Collins’ alter ego and frenemy is Eamon De Valera, buried a discreet distance away in the De Valera family plot. Born George de Valero in Brooklyn, and known to all as Dev, he was a senior leader in the 1916 Rising but his American birth saved him from a death sentence. De Valera spent much of the war that followed in America raising money (and making an enemy of Devoy). He opposed the Treaty but sat out the civil war. He eventually rehabilitated himself, founding the Fianna Fail political party and the Irish press newspaper. He would dominate Irish politics for 60 years. He was influential on both sides of the border, a thorn in the British side and also had a massive impact on American affairs between 1918 and 1945. Ireland was such a pain to White House administrations, the country was left out of the Marshall Plan that revitalised allies and enemies alike. By the late 1950s de Valera’s economy naivete left the Irish economy in deep trouble.
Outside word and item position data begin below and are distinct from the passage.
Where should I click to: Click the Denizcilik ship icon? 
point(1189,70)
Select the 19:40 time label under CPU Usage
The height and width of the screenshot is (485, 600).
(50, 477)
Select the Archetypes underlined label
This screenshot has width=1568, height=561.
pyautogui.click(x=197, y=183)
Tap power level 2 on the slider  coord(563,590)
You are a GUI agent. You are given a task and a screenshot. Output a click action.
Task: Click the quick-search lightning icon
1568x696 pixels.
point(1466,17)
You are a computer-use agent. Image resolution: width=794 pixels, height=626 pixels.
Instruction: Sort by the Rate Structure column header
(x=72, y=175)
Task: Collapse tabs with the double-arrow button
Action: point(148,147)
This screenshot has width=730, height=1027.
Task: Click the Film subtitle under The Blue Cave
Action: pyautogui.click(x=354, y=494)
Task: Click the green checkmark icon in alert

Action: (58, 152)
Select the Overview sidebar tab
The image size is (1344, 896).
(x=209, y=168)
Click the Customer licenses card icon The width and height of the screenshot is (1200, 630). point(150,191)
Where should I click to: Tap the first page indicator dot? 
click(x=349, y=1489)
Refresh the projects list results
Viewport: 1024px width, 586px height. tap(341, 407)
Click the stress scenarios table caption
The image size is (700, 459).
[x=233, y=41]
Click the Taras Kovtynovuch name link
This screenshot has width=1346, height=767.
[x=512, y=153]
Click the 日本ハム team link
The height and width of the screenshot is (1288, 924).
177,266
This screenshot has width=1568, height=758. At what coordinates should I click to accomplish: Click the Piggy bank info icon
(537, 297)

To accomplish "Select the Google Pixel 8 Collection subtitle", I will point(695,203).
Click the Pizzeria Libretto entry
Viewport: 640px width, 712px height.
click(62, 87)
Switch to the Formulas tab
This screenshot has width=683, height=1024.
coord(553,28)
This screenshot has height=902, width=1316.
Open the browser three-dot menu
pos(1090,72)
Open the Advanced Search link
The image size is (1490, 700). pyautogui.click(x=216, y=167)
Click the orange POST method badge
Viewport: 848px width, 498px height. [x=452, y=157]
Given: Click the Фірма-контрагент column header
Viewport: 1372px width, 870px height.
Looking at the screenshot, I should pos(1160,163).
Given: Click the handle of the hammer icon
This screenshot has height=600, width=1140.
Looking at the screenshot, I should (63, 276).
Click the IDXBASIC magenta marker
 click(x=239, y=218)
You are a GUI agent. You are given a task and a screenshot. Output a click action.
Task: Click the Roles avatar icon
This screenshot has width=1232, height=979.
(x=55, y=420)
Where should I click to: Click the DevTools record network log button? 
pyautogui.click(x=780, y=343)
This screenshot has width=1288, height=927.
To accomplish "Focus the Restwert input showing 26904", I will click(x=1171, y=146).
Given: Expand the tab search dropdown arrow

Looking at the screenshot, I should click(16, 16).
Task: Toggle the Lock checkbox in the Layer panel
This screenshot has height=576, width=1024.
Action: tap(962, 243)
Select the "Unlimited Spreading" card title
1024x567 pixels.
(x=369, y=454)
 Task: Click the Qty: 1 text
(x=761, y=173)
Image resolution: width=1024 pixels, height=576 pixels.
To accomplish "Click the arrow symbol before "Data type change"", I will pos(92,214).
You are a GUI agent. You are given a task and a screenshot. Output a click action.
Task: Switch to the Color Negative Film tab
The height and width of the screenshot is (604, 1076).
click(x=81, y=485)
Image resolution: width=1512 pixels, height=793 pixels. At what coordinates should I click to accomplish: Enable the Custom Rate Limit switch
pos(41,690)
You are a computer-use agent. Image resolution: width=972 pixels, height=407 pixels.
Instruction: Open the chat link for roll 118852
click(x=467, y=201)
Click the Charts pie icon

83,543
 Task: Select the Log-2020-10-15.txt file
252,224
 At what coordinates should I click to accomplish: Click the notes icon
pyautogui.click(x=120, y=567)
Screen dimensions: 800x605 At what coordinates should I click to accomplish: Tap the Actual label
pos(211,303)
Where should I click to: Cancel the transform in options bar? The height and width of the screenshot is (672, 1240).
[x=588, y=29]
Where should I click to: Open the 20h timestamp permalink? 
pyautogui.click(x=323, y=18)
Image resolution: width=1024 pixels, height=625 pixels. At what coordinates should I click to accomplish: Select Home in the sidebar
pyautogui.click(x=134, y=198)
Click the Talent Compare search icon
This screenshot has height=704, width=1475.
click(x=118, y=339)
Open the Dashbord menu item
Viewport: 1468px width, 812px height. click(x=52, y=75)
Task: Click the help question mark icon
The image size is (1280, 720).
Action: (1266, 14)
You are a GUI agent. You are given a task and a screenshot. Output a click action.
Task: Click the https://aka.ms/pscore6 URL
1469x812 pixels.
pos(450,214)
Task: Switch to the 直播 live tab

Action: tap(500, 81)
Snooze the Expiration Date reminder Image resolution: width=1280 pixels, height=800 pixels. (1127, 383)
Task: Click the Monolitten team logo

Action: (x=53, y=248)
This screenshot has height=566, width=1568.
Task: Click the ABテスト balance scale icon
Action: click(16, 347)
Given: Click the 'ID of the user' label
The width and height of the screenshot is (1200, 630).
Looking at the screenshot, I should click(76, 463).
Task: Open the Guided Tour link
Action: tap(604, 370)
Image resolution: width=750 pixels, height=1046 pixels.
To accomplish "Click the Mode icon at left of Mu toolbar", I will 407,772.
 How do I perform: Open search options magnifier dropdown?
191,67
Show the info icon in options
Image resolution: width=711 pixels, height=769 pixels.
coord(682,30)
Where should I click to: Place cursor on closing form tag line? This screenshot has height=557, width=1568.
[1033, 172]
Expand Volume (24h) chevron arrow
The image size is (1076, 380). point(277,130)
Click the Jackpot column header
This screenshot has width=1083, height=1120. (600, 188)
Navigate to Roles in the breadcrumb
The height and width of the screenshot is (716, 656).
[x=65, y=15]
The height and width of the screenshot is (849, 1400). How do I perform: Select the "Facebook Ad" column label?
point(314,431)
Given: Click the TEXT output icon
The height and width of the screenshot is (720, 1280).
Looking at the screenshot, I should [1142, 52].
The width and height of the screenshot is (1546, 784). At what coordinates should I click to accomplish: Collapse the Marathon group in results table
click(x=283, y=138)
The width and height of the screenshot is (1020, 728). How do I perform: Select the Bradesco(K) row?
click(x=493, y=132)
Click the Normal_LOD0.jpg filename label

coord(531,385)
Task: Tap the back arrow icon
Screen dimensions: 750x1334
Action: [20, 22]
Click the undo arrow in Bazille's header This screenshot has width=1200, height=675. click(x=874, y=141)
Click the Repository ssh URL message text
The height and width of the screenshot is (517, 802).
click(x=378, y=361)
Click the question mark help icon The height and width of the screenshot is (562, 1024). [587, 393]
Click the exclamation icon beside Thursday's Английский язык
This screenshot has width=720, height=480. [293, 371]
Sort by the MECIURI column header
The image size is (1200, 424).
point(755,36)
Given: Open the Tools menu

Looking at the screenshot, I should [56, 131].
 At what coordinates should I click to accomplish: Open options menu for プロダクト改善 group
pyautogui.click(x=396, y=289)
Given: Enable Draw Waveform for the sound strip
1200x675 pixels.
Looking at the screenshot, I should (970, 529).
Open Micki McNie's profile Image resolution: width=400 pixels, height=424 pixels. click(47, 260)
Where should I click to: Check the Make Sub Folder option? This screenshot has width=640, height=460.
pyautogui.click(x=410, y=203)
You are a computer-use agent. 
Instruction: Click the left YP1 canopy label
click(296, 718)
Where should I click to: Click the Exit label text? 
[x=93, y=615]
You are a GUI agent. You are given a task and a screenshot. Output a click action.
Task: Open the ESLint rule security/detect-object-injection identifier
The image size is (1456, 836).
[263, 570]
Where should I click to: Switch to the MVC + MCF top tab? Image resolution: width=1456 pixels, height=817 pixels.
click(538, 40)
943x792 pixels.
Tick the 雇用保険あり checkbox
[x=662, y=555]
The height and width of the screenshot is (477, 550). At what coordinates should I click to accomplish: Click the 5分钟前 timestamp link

By then he was an almost totally blind caricature of the remote and exotic president of the Irish Republic he helped create and shape in his deeply religious image. Yet he clung onto power until 1959 when aged 76 he was forcibly retired upstairs as president in “the Park”. There in a supposed ceremonial role, he wielded enormous influence for 14 more years in two terms. He died in 1975 aged 92.

There was one last grave I wanted to visit, an imposing stone slab well away from the other notables. That was the grave of Charles Stewart Parnell. If Casement was the greatest Irishman of the 20th century, fellow Protestant Parnell was my greatest of the 19th, just shading O’Connell. Parnell emerged from a powerful Anglo-Irish Protestant landowning family in County Wicklow to become the most effective Irish nationalist politician of his era and an MP from 1875 to 1891. He led the Home Rule League from 1880 to 1882 and transformed the Irish Parliamentary Party into the first modern political party, holding the balance of power during the Home Rule debates of 1885–1886. He was imprisoned in Kilmainham in 1882, but he was released after renouncing violent action. His party discipline forced Gladstone to adopt Irish Home Rule as Liberal Party policy. The Irish Parliamentary Party split in 1890, following the revelation of Parnell’s long adulterous love affair. He never recovered from the scandal and he died a broken man a year later. Pro and anti Parnell feelings ran high for next 20 years and was second only to the civil war in divisiveness in Irish politics. His gravestone of unhewn Wicklow granite, erected in 1940 reads only “Parnell” and is all the more impressive for its stern brevity.